*** Passage for review ***
At the top of the run, notice the pole with the black in the background

The good news is that it was tons of fun and I made it down in one piece.  The bad news is that I was incredibly slow and slid about 40 feet down on my back, head first).

I slid down like the panda in this photo from Arkive.org

On second thought, that panda doesn’t look sufficiently panicked.  He looks like he is enjoying himself and isn’t worried about the possibility of death or serious injury.  Good thing I wear a helmet.

Mt. Blanc, The Tallest Mountain In The Alps

Him and Mt. Blanc/Mont Blanc/Monte Bianco

Mt. Blanc, Mont Blanc and Monte Bianco all refer to the same mountain.  It has so many names because of its strategic location.  It in France, viewable from Switzerland and forms part of the border with Italy.  The French and Italian names mean “white mountain.”  Other names for it include La Dame Blance and Il Bianco.

Aosta Valley – From behind the protective tape and snow fence on the slopes

It lies in the Alps between Italy’s Aosta Valley and the Haute-Savoie region of France .  The 11.6 km (7.1 mile) Mt. Blanc Tunnel has connected the two since it was built in 1965.
*** End of Passage for review ***
*** Record set ***
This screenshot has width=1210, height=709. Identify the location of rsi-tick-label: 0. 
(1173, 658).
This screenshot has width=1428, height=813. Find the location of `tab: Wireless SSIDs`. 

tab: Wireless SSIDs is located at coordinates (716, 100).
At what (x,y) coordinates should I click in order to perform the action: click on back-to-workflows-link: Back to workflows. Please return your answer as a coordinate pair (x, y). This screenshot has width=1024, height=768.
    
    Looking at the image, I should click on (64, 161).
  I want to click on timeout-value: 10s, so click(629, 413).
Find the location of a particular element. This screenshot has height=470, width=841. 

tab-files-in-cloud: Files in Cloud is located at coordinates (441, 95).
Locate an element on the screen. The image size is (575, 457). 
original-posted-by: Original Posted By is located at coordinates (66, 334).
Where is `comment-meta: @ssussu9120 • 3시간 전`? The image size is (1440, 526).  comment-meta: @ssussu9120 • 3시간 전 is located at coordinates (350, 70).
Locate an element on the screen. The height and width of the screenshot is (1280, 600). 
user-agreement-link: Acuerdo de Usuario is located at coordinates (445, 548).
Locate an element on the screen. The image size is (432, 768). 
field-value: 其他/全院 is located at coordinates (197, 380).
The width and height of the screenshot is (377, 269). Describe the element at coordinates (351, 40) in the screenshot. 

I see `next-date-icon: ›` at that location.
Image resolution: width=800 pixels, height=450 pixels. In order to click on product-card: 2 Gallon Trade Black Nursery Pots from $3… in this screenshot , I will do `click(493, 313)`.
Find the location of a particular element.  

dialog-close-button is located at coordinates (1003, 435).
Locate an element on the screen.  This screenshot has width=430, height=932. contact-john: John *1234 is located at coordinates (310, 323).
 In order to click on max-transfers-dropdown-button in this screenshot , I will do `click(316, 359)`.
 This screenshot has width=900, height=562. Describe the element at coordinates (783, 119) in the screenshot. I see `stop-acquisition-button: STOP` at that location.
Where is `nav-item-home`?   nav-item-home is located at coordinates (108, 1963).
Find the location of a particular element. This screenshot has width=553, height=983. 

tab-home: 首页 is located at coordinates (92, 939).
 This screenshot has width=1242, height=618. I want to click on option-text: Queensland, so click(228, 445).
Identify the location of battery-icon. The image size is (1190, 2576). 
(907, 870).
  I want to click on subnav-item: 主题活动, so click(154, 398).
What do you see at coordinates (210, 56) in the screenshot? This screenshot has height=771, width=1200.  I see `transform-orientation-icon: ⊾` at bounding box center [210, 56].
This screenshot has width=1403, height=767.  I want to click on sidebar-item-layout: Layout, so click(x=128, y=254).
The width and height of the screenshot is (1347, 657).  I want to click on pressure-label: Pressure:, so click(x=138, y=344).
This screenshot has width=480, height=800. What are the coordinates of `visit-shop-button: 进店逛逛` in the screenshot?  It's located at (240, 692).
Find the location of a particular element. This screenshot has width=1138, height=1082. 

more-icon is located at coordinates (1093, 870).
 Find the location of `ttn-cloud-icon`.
*** End of Record set ***
▸ Exercise
For each statement below, mark yes or no according to the Mont Blanc text, and quote the text's deciding words. (a) The Mt. Blanc Tunnel was built in 1965. (b) The writer slid about 40 feet down the slope feet first. (c) The French and Italian names for the mountain mean "white mountain."

▸ Reply
(a) Yes: "The 11.6 km (7.1 mile) Mt. Blanc Tunnel has connected the two since it was built in 1965."
(b) No: "slid about 40 feet down on my back, head first"
(c) Yes: "The French and Italian names mean “white mountain.”"